The Surrealism Website
Hannah Höch (1889 - 1978)
Hannah Höch was born in Gotha, Germany, into an upper middle class family. Her father Friedrich was the director of an insurance company, while her mother Rosa was an amateur painter. She later claimed that her father believed that "a girl should get married and forget about studying art." She was the eldest of five children. Her education began at the local girls' high school, but it ended early when she was 15, as her parents needed her to stay at home and look after her youngest sister.
In 1912 she joined the School of Applied Arts in Berlin where she studied glass design. In 1915 she did a course in graphic arts at the School of the Royal Museum of Applied Arts, where she was introduced to collage techniques by one of her tutors, Emil Orlik. There she met the Dadaist artist and writer Raoul Hausmann with whom she had an intense and stormy romantic relationship.
She became a key player in the short-lived Dadaist movement, especially creating photo-collages, which challenged the established political and social conventions of that era.
She became an essential contributor to the Berlin Dada Group and exhibited at the First International Dada Fair in Berlin in 1920.
She was also a significant painter, though she usually not known for her paintings. Her output through the 1920s clearly shows a surrealist influence.
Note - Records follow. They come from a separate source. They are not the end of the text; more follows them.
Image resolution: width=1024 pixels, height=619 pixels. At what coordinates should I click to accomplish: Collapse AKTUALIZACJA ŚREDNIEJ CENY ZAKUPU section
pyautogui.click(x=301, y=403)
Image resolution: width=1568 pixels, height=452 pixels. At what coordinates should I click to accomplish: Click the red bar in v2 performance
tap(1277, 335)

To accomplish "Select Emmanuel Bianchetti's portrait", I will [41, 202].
Höch's work was included in the infamous Nazi propagandistic exhibition of Degenerate Art in 1937. She was, however, able to remain in Germany during World War II by retreating to a house just outside Berlin and continued creating artwork. After the war her work was exhibited internationally to great acclaim, culminating in a retrospective at the Musée d'Art Moderne de la Ville de Paris, and the Berlin Nationalgalerie in 1976.